6 de nov. de 2011

Despedida de Humberto de Campos de seu Cajueiro, em Parnaíba, quando foi para São Luís, Ma. (Um Amigo de Infância)

Cajueiro de Humberto de Campus em Parnaíba

“Aos treze anos da minha idade, e três da sua, separamo-nos, o meu cajueiro e eu.  Embarco para o Maranhão, e ele fica. Na hora, porém, de deixar a casa, vou levar-lhe o meu adeus. Abraçando-me ao seu tronco, aperto-o de encontro ao meu peito. A resina transparente e cheirosa corre-lhe do caule ferido. Na ponta  dos ramos mais altos, abotoam os primeiros cachos de flores miúdas e arroxeadas como pequeninas unhas  de criança com frio.
            - Adeus, meu cajueiro! Até à volta!
            Ele não diz nada, e eu me vou embora.
Da esquina da rua, olho ainda, por cima da cerca, a sua folha mais alta, pequenino lenço verde agitado em despedida. E estou em São Luís, homem-menino, lutando pela vida, enrijando o corpo no trabalho bruto e fortalecendo a alma no sofrimento, quando recebo uma comprida lata de folha acompanhando uma carta de minha mãe: “Receberás com esta,  uma pequenina lata de doce de caju, em calda. São os primeiros cajus do teu cajueiro. São deliciosos, e ele te manda lembranças...”
            Há, se bem me lembro,  uns versos de Kipling, em que o Oceano, o Vento e a Floresta palestram e blasfemam. E o mais desgraçado dos três é a Floresta, porque, enquanto as ondas e as rajadas percorrem terras e costas, ela, agrilhoada ao solo com as raízes das árvores, braceja, grita, esgrime com os galhos furiosos e não pode fugir nem viajar... Recebendo a carta de minha mãe, choro, sozinho. Choro, pela delicadeza da sua ideia. E choro, sobretudo,  com inveja do meu cajueiro. Porque não tivera eu, também, raízes como ele, para não me afastar nunca, jamais, do quintal em que havíamos crescido juntos, da terra em que eu, ignorando que o era, havia sido feliz?
            Volto, porém. O meu cajueiro estende, agora, os braços, na ânsia cristã de dar  sombra a tudo. A resina corre-lhe do tronco  mas ele se embala, contente, à música dos mesmos ventos amigos. Os seus galhos mais baixos formam cadeiras que oferece às crianças. Tem flores para os insetos faiscantes e fruto de ouro-pálido para as pipiras morenas. É um cajueiro moço e robusto. Está em toda a força e em toda a glória ingênua da sua existência vegetal.
            Um ano mais, e parto novamente. Outra despedida; outro adeus mais surdo e mais triste:
            - Adeus, meu cajueiro!
            O mundo toma-me nos seus braços titânicos, arrepiados de espinhos. Diverte-se comigo como a filha  do rei de Brobdingnag com a fragilidade do Capitão Gulliver. O monstro maltrata-me, fere-me, tortura-me. E eu, quase morto, regresso a Parnaíba, volto a ver minha casa e a rever o meu amigo.

━━━━━━━━━━

**INSTRUÇÃO A**
No texto sobre o cajueiro, quem conversa e blasfema nos versos de Kipling citados? Liste todos.
**INSTRUÇÃO B**
Transcreva do texto sobre o cajueiro o trecho que começa em "6 de nov. de" e termina em "criança com frio.".

━━━━━━━━━━

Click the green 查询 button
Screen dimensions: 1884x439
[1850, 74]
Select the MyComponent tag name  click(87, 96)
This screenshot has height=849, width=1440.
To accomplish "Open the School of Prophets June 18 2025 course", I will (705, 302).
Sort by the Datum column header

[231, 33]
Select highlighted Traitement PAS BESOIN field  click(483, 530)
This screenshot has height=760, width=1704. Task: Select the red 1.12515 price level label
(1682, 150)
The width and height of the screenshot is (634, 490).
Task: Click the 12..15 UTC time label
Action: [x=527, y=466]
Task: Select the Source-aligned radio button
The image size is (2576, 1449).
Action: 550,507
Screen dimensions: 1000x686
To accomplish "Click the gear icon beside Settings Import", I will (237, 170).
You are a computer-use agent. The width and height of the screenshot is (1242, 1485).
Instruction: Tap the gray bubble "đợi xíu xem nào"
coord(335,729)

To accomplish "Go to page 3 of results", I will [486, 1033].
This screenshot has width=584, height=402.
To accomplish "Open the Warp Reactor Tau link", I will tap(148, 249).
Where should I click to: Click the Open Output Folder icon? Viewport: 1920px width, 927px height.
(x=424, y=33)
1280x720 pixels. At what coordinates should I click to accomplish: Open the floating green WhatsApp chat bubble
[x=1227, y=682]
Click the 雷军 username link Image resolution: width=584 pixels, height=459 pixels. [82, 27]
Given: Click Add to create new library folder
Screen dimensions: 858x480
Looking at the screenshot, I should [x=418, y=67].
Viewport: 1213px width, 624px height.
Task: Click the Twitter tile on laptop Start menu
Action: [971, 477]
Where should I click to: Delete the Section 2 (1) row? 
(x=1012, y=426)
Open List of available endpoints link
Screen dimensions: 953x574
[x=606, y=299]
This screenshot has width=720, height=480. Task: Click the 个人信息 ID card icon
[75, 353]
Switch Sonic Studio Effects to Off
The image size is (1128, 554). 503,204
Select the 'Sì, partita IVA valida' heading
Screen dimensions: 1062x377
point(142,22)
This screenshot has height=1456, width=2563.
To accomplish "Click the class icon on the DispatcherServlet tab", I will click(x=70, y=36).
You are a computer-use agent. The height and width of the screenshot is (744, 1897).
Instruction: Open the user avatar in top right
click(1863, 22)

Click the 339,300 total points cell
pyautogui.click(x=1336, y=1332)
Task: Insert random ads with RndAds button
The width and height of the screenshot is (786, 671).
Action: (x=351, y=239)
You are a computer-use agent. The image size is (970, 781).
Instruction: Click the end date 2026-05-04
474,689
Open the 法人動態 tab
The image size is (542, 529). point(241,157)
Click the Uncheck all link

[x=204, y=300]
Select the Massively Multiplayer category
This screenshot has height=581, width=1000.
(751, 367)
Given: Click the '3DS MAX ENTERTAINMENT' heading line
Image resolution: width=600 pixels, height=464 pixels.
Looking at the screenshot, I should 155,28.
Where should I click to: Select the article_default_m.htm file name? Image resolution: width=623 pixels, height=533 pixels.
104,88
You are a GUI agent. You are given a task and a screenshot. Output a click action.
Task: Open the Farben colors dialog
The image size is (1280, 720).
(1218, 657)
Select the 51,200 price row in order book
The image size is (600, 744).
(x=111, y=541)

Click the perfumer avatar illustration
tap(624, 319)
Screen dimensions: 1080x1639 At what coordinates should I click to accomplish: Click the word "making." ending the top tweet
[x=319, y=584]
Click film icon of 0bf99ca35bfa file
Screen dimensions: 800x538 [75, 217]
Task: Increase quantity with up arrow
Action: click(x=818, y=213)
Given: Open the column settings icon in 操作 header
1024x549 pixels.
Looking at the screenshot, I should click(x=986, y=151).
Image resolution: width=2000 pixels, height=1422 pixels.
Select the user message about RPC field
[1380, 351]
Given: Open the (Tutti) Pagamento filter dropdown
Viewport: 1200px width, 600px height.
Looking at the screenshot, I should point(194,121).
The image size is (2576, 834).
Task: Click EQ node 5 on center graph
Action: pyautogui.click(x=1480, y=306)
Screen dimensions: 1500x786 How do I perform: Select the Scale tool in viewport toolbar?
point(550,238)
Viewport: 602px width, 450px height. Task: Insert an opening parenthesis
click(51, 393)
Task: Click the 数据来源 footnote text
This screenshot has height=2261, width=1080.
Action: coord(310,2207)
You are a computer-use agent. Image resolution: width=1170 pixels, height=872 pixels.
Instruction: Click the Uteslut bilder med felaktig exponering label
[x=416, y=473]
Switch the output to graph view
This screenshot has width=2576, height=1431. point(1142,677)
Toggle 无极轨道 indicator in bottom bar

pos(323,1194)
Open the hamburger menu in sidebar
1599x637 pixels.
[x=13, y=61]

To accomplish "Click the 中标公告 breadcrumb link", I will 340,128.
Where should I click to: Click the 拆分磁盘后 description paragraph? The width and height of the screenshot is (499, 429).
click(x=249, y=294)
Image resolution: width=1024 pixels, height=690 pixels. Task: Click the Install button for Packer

━━━━━━━━━━

**RESPOSTA CORRETA A**
O Oceano, o Vento e a Floresta.

**RESPOSTA CORRETA B**
6 de nov. de 2011

Despedida de Humberto de Campos de seu Cajueiro, em Parnaíba, quando foi para São Luís, Ma. (Um Amigo de Infância)

Cajueiro de Humberto de Campus em Parnaíba

“Aos treze anos da minha idade, e três da sua, separamo-nos, o meu cajueiro e eu.  Embarco para o Maranhão, e ele fica. Na hora, porém, de deixar a casa, vou levar-lhe o meu adeus. Abraçando-me ao seu tronco, aperto-o de encontro ao meu peito. A resina transparente e cheirosa corre-lhe do caule ferido. Na ponta  dos ramos mais altos, abotoam os primeiros cachos de flores miúdas e arroxeadas como pequeninas unhas  de criança com frio.